Extrait présenté »

★ ★ ★ ★ ★

On parle beaucoup, depuis quelque temps, de créer ou plutôt de restaurer le ministère de la police. Il y a des gens, les matérialistes de la politique, qui croient qu’en multipliant ou en restreignant les ministères, on change l’esprit du gouvernement. La France est sauvée, suivant les uns, si le conseil vient à compter quinze ministres au lieu de neuf, et si le cabinet, absorbant de plus nombreuses capacités, étend ses assises dans la chambre ; suivant les autres, si l’on réduit à trois le nombre des ministres, et si la trinité ministérielle simplifie le commandement à l’égard des dieux inférieurs de l’administration. Les uns et les autres ont cela de commun qu’ils font du pouvoir une sorte d’automate, et qu’ils tendent à remplacer par je ne sais quel mécanisme une impulsion qui doit embrasser tous les rouages et qui doit être de tous les jours.

★ ★ ★ ★ ★

Tâche donnée 1 »
Répondez à ces questions d'après l'extrait présenté :
(a) Quel ministère parle-t-on de créer ou de restaurer ?
(b) Selon certains, combien de ministres le conseil devrait-il compter au lieu de neuf ?
(c) Selon d'autres, à combien faudrait-il réduire le nombre des ministres ?

(Relevés issus d'un jeu de données de pointage)
★ ★ ★ ★ ★

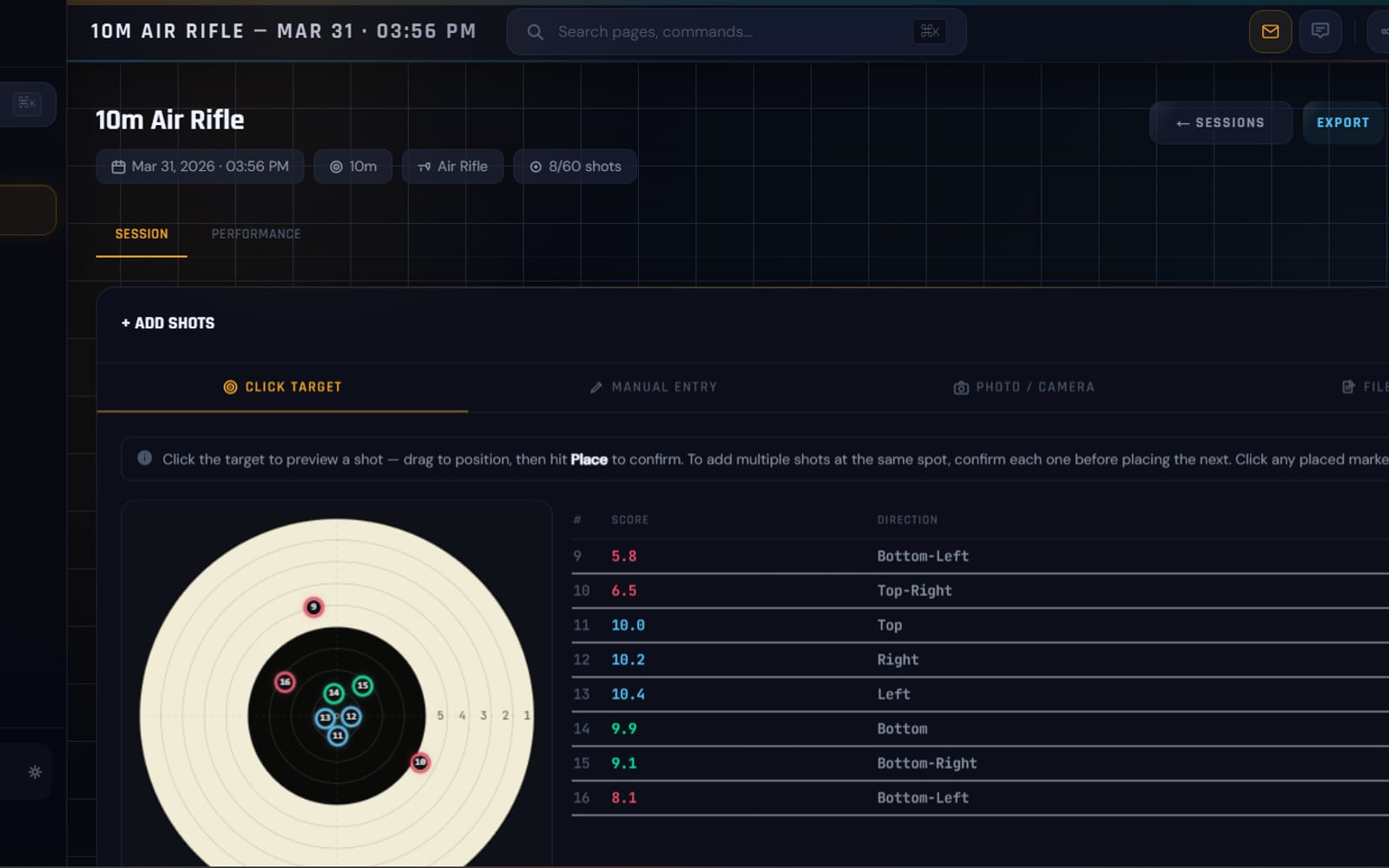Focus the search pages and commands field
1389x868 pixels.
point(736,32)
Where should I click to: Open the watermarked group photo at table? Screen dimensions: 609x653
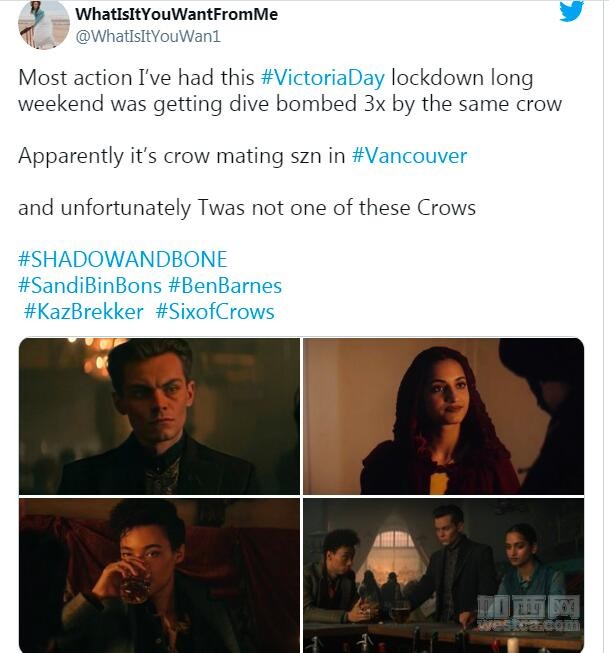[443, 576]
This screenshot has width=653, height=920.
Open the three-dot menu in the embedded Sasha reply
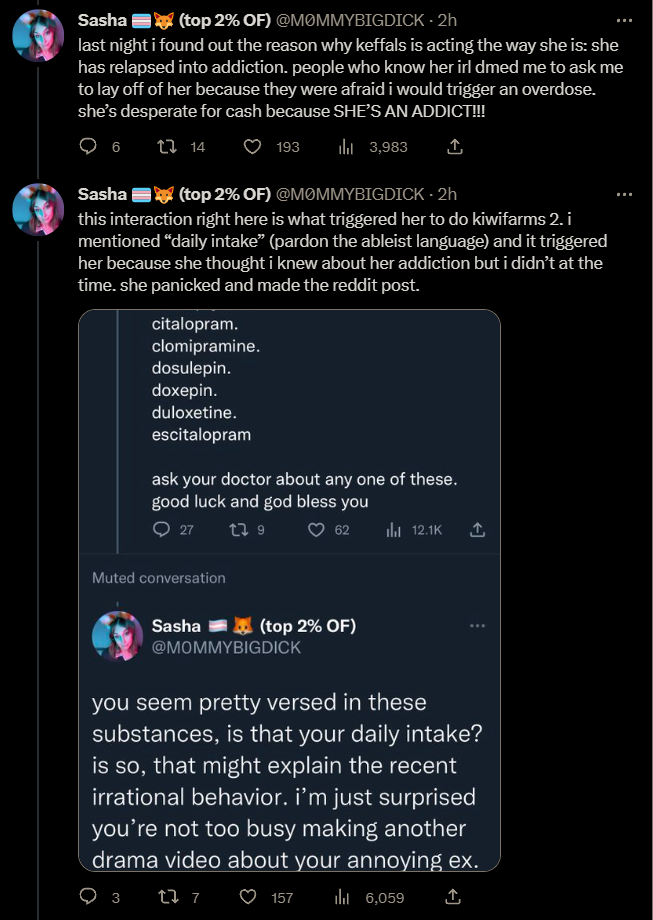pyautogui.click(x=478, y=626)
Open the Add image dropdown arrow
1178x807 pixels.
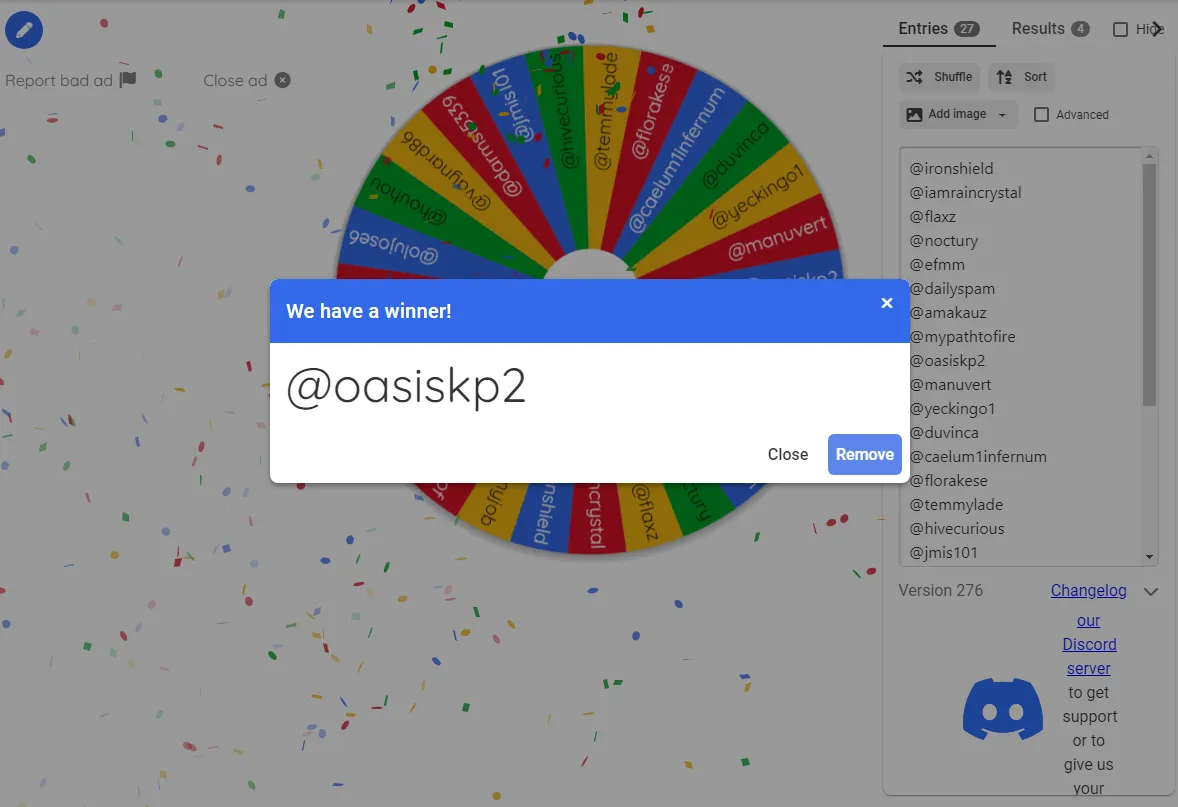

★ ★ ★ ★ ★

Tâche donnée 2 » Citez textuellement toutes les lignes de la liste, en omettant les images.

Résultat 1 »
(a) Le ministère de la police.
(b) Quinze.
(c) À trois.

Résultat 2 »
Focus the search pages and commands field
1389x868 pixels.
point(736,32)
Where should I click to: Open the watermarked group photo at table? Screen dimensions: 609x653
[443, 576]
This screenshot has width=653, height=920.
Open the three-dot menu in the embedded Sasha reply
pyautogui.click(x=478, y=626)
Open the Add image dropdown arrow
1178x807 pixels.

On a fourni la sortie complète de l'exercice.